Bishop Leahy continued: “We remember the famous phrases of the Irishman, Fr. Patrick Peyton, who Pope Francis has declared venerable – ‘the family that prays together stays together’ and ‘a world at prayer is a world at peace’. Perhaps in more cynical times, we smiled a little at these but today people are more open to rediscovering the many different forms of prayer that the Church proposes. Those who are re-engaging are enabled by the internet to do so.

“At its most difficult, people are connecting across the internet to pray with loved ones who are dying or offer a prayer moment around a deceased family member. In more positive moments, they are also turning to websites for mass, for prayers. Our own online platforms are getting a level of engagement that even we are surprised with and in numbers beyond what would normally be attending Church.”

Visitors to the St. John’s Cathedral website for streamed midday Masses have increased seven-fold January to April, with 3,267 people watching Mass live from the Cathedral in April, and thousands more engaging with other streamed Masses across the diocese. Limerick Diocese’s website had double the traffic in the month gone by compared to January, while social media following is also close to being double what it was three months ago.

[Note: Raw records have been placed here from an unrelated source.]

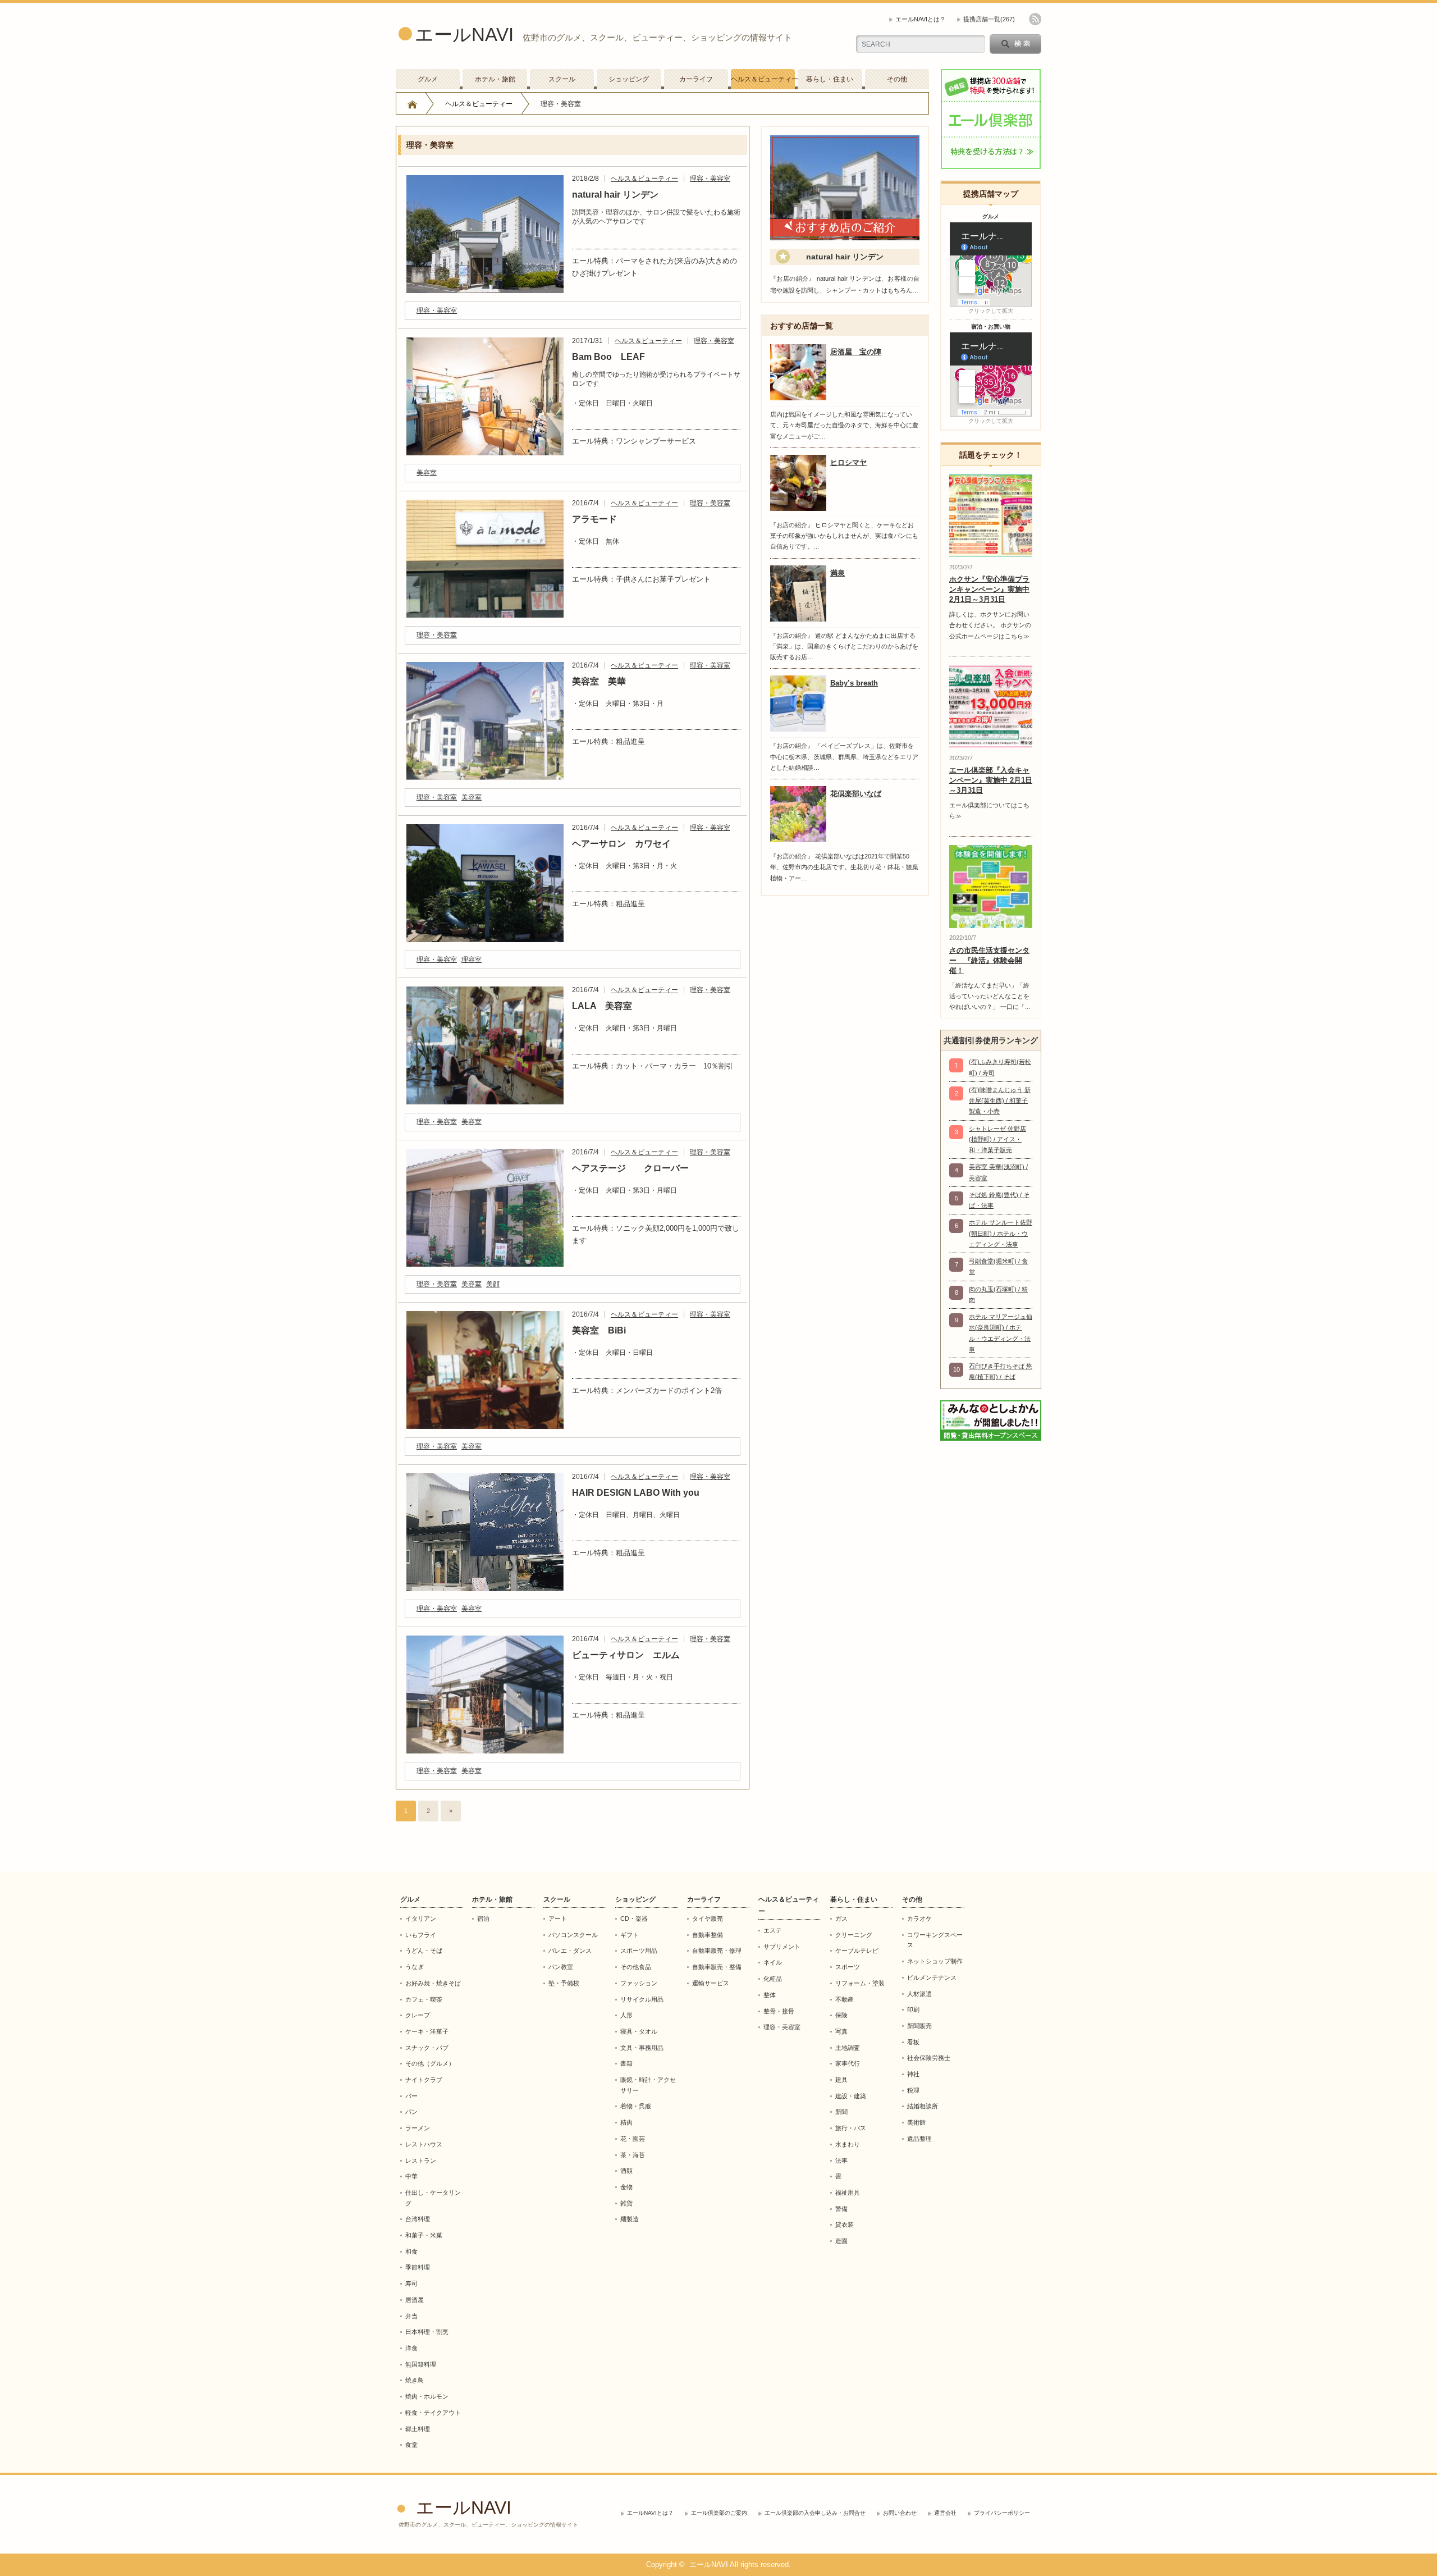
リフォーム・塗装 (860, 1983)
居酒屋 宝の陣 (855, 352)
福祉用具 (847, 2192)
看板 (913, 2042)
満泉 (837, 573)
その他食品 (635, 1966)
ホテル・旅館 (495, 79)
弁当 (411, 2316)
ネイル (772, 1962)
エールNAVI (464, 34)
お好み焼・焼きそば (433, 1983)
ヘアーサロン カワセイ (621, 843)
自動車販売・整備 (717, 1966)
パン (411, 2111)
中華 (411, 2176)
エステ (772, 1930)
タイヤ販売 (707, 1918)
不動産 (844, 1999)
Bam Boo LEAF (608, 357)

“At a time when we can’t to churches, the home has become our place of prayer thanks to technology. We can make it so with the Rosary this month so I would encourage people to try it, rediscover the beauty of praying the Rosary together at home. It might be enough just to start with one decade, that is, an Our Father, ten Hail Marys and one Glory be to the Father,” Bishop Leahy said.

Prayer and the Rosary, Bishop Leahy said, does not always come easy. “Some days it’s easier than others to say the Rosary but, like in all good relationships, you’ve got to work at your friendship with God, with Jesus, with Mary. Saying the Rosary certainly helps you a lot. It’s worth trying and keeping at it!”